Commencé le 11 mars, le mouvement de grève des infirmiers (es) anesthésistes
diplômés d’Etat (IADE) se heurte depuis plus de deux mois au silence
gouvernemental. Leurs
revendications ? L’attribution du grade de master (niveau bac plus 5) au
diplôme d’infirmier avec le salaire correspondant et la garantie de
l’exclusivité des actes d’anesthésie aux seuls titulaires de ce diplôme. A
qui fera-t-on croire qu’en deux mois il n’était pas possible d’apporter une réponse à ces travailleurs en lutte ? Mardi 18,
l’action des anesthésistes en grève a contraint la Ministre à sortir enfin de
son mutisme. Comme il fallait s’y attendre, ce ne fut pas simple. Aux
manifestants qui demandaient une rencontre directe avec la Ministre, il fut
répondu qu’elle ne les recevrait pas, ils seraient reçus par un vague
collaborateur. Quand les
infirmiers (es) ont su que leur Ministre refusait de les recevoir, ils ont
aussitôt bloqué la gare Montparnasse. Peu de
temps après Roseline Bachelot a enfin répondu… * que la
reconnaissance à bac+5 des IADE serait effective avant la fin de l’année avec
les revendications salariales s’y rattachant. * qu’il
ne serait plus question de confier des actes d’anesthésie à des infirmiers
non-anesthésistes. Il faudra
maintenant obliger le gouvernement à tenir ses promesses. Reste qu’un grand
pas en avant vient d’être fait, qui n’aurait pas été possible sans la
détermination des manifestants d’aller jusqu’au bout pour faire plier ceux
d’en face. Les anesthésistes ont prouvé une fois de plus qu’il n’y a que
l’action unie de la masse des salariés qui paie. Bravo ! PS :
A part « l’Humanité » les médias ont été particulièrement odieux.
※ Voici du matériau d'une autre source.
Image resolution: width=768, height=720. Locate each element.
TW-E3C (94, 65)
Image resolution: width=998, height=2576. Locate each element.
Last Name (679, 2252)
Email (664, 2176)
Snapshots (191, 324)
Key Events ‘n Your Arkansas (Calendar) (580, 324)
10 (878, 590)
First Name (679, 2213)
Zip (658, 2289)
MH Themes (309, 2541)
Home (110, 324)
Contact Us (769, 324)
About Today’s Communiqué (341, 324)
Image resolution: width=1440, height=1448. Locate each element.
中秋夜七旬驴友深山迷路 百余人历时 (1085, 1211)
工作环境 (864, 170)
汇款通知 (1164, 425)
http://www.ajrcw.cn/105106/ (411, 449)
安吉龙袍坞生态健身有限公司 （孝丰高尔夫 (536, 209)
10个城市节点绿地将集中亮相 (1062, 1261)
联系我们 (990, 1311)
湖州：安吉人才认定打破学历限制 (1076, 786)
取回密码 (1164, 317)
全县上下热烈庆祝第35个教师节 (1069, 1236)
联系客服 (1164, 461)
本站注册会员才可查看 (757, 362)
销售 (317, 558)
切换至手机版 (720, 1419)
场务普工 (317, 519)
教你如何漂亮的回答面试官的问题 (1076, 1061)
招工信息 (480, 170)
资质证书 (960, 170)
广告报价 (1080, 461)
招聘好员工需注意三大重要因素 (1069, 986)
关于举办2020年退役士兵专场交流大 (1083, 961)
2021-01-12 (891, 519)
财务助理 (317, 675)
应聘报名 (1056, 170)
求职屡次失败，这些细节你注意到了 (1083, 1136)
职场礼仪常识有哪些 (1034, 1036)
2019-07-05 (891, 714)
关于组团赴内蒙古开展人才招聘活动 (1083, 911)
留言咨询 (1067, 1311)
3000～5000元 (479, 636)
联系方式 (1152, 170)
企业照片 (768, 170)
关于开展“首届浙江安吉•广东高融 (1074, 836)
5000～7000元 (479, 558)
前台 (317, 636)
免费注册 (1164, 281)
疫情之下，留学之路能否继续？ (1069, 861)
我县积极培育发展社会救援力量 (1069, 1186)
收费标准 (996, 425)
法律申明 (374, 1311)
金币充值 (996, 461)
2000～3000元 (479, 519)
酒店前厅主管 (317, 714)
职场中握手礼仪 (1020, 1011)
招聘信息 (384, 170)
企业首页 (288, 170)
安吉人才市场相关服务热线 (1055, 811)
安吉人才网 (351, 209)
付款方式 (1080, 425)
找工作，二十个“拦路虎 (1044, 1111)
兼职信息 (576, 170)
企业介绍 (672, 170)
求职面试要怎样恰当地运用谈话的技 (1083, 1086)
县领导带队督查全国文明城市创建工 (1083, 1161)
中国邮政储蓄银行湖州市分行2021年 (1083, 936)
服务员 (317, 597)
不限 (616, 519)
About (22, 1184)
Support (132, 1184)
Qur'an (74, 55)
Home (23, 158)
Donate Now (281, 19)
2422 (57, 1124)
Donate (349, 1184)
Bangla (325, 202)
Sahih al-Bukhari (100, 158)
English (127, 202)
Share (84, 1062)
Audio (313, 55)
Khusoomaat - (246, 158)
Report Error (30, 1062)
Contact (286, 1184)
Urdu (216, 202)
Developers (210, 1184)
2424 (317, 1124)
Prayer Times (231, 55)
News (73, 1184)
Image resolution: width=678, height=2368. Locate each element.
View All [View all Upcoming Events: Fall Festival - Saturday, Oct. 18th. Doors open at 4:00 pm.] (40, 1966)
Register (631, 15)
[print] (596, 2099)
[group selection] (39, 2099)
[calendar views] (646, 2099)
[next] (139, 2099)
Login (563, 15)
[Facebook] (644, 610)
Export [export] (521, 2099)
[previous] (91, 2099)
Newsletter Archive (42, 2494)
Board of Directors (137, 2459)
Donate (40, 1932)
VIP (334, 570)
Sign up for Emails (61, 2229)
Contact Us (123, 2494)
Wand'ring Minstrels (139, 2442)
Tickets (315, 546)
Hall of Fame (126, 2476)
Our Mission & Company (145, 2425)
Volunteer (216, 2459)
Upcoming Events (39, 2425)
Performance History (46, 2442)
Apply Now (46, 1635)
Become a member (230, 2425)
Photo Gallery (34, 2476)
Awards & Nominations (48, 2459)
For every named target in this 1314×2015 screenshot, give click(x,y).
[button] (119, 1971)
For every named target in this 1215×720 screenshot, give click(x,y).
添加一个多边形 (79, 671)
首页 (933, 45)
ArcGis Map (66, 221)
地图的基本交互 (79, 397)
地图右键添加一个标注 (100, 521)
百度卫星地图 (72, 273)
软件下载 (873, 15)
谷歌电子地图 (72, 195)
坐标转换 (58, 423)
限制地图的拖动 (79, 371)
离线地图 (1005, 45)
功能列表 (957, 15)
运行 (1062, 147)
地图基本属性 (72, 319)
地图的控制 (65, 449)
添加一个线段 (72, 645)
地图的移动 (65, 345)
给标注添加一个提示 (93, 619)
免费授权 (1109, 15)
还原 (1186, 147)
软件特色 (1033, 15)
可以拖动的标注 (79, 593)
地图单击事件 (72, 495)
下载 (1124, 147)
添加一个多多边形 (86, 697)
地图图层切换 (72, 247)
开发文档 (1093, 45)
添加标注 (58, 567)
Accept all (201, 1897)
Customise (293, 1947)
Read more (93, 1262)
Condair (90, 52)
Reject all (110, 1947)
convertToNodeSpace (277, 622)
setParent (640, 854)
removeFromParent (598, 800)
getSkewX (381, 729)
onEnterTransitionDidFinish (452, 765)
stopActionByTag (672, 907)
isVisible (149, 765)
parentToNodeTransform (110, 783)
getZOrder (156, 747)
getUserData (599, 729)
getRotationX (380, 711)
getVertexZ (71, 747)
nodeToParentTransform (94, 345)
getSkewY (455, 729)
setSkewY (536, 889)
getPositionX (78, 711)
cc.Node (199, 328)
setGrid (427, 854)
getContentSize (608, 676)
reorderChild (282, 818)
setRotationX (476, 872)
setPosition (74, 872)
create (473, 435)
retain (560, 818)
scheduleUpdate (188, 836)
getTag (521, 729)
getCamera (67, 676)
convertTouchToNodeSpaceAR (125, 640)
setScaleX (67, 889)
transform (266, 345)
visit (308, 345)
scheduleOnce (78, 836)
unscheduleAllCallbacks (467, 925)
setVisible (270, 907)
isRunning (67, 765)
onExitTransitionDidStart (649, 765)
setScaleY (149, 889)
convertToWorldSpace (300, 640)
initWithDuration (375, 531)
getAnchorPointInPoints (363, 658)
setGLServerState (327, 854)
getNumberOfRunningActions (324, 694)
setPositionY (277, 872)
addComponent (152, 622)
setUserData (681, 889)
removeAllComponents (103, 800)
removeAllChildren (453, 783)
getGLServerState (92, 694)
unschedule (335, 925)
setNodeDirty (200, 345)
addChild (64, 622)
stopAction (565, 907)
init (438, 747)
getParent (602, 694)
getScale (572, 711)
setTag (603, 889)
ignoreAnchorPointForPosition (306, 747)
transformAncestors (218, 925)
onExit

Ce qu’ils ont relaté de cette affaire c’est uniquement l’occupation des voies
de la gare Montparnasse. Pépy, le fameux président de la SNCF, celui qui
s’oppose farouchement à toute revendication des cheminots, s’est même déclaré
« absolument scandalisé». Ce qu’on
retiendra avant tout c’est que le gouvernement a dû céder face à la puissante
détermination des anesthésistes. On retiendra aussi que si la Ministre avait
dit oui quelques instants plus tôt aux revendications des anesthésistes en
grève depuis deux mois, il ne se serait rien passé à la gare Montparnasse.